Ohio (Mark Curnutte-Cincinnati.com) – A combination rally, vigil and procession to local Congressional offices is planned for noon Wednesday for a local man.
Julio Tellez, 24, brought illegally to the United States from Mexico when he was 8, faces a hearing Dec. 14 in federal immigration court in Cleveland.
Friends and supporters with the local immigration reform organization Committee Oscar Romerowill again rally on behalf of Tellez. They will hold signs calling for an end to the deportation process against Tellez and call on the regional office of Immigration and Customs Enforcement (ICE) to honor the letter and spirit of two memos written by ICE director John Morton.
Morton is calling for ICE lawyers to exercise prosecutorial discretion in cases involving what he terms “low-priority removals” of illegal immigrants who have no serious criminal record and pose no threat to U.S. national security.
On Nov. 17, the New York Times reported the Department of Homeland Security – of which ICE is a part – has begun a review of 300,000 deportation cases now before federal immigration courts in an attempt to reduce heavy backlogs on burdened immigration judges. The goal is to allow judges to focus on deporting immigrants with serious criminal records or who pose threats to national security.
The courts face a backlog that in June reached a record 247,922 cases. The average waiting time for cases in those courts was 459 days.

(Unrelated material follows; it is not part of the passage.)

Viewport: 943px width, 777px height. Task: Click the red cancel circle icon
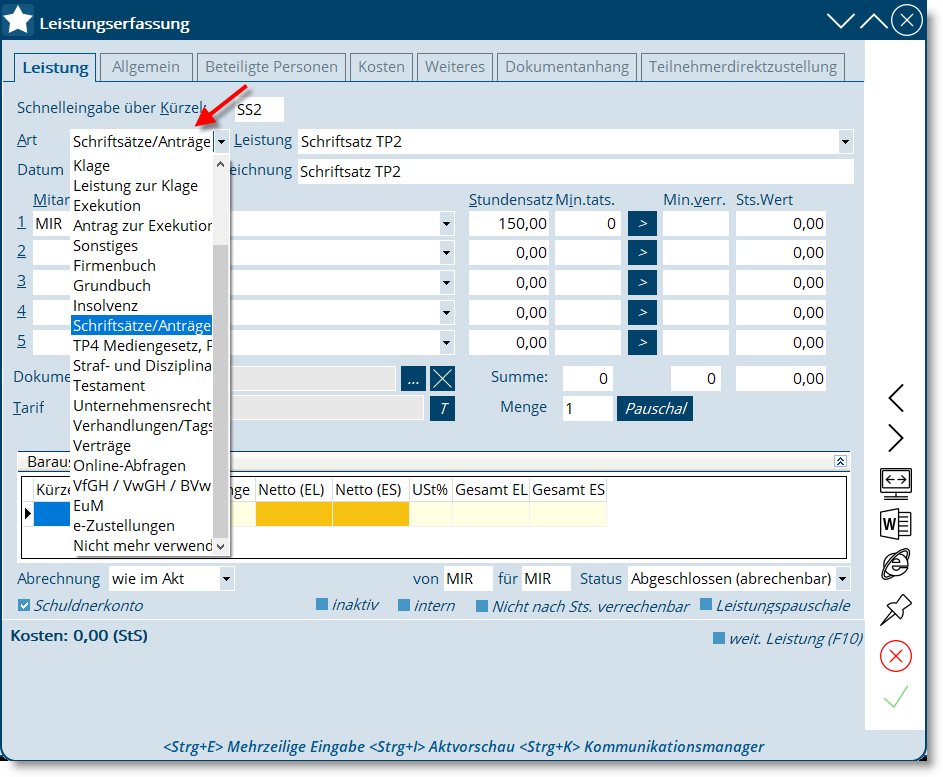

Tellez said Sunday that he and his pro bono attorney, Jorge Martinez, have not succeeded in getting word from ICE and Homeland Security about whether his case is one being reviewed.

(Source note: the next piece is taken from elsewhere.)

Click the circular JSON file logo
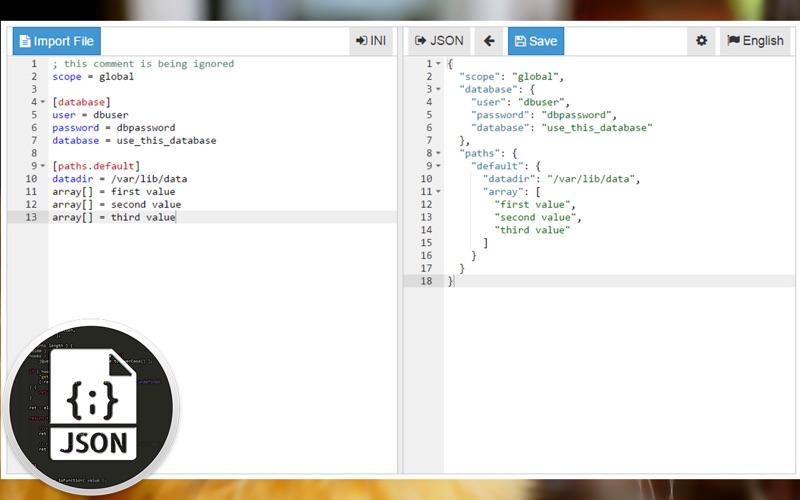The width and height of the screenshot is (800, 500). tap(92, 407)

“Every time I call, no matter who I call, I get the runaround,” said Tellez, issued a continuance Oct. 12 by an immigration judge in Cleveland. Tellez, who works a drywall job and has worked in fast food, is the sole breadwinner of his family – his mother, who also entered the U.S. illegally, and two younger U.S. citizen siblings who attend public school in Hamilton.

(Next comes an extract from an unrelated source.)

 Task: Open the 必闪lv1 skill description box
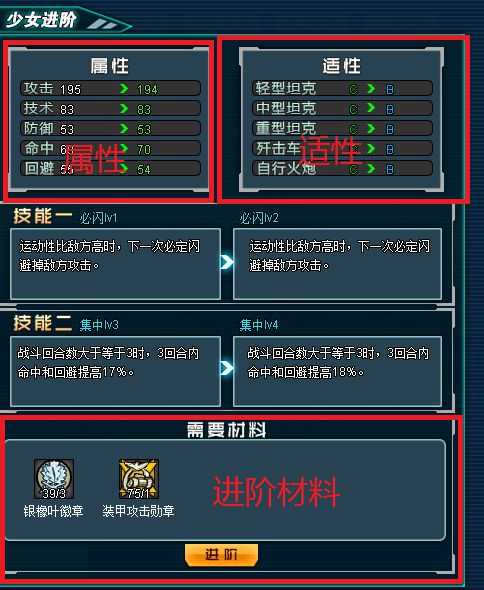pyautogui.click(x=115, y=264)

On Oct. 12, about 50 supporters of Tellez and federal Dream Act legislation – which would provide a narrow path to naturalization through academic achievement or military service for people like Tellez – marched through downtown Cleveland.
Tellez is a 2005 graduate of Hamilton High School and a former engineering student at Miami University-Hamilton campus. He was detained by Immigration and Customs Enforcement (ICE) agents in Belmont County, Ohio, in January 2008. The minivan carrying Tellez and four other Hispanic men back from a construction job in Pittsburgh had broken down on Interstate 70.
Opponents of the Dream Act call it “amnesty” and say it would lead to more illegal immigration.